§ Description of the task
Search the records for the line with "This screenshot has". Output that line and each line after it, exactly, and stop at the end; omit pictures.

§ The data
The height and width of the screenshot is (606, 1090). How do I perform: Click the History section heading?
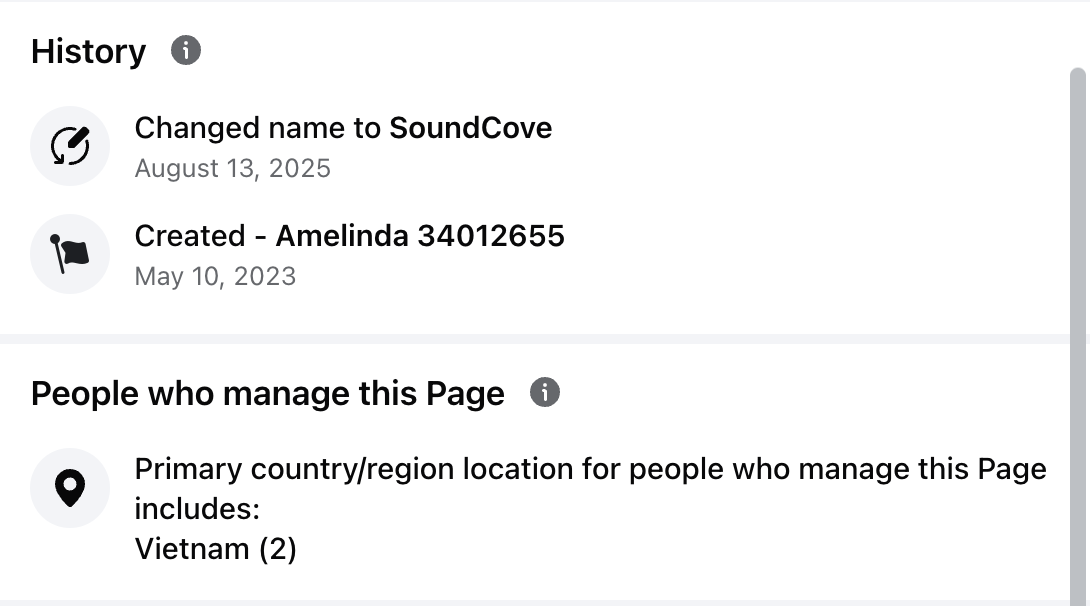88,52
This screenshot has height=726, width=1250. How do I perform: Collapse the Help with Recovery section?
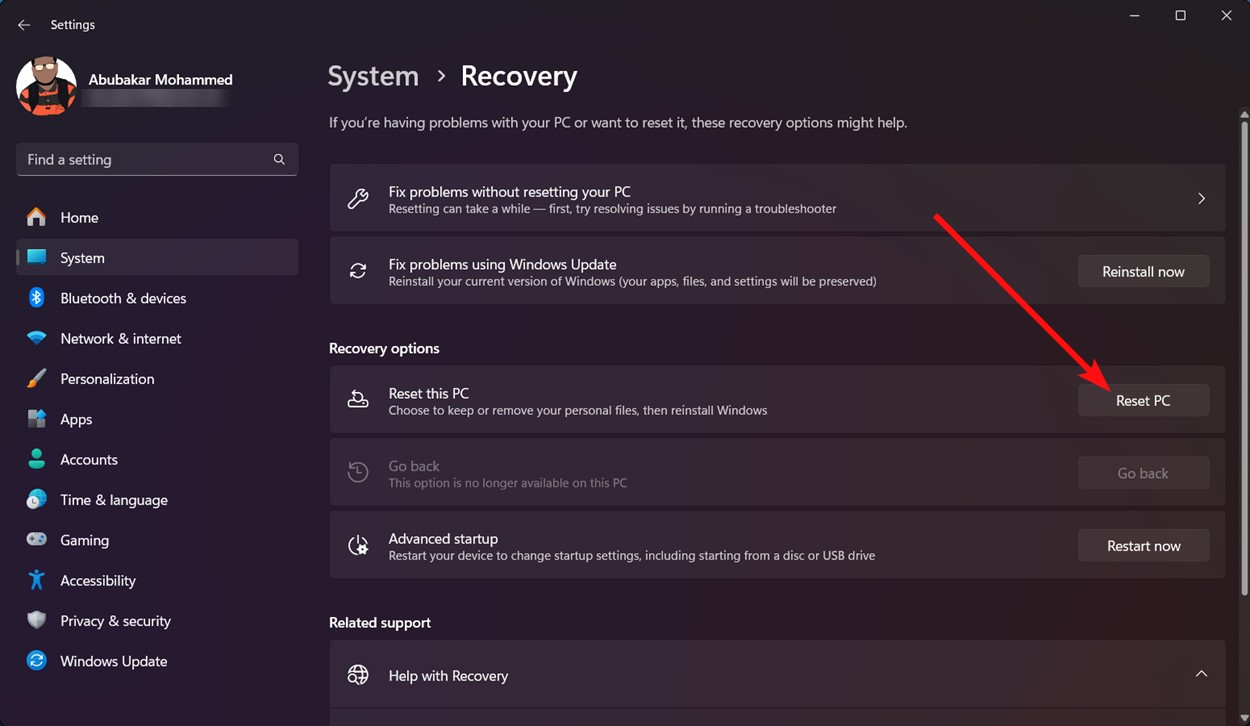pyautogui.click(x=1201, y=674)
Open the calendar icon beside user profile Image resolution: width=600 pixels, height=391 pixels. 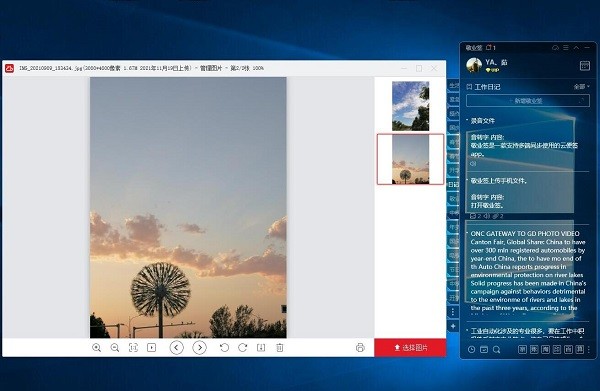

§ Result
This screenshot has height=726, width=1250. How do I perform: Collapse the Help with Recovery section?
pyautogui.click(x=1201, y=674)
Open the calendar icon beside user profile Image resolution: width=600 pixels, height=391 pixels. 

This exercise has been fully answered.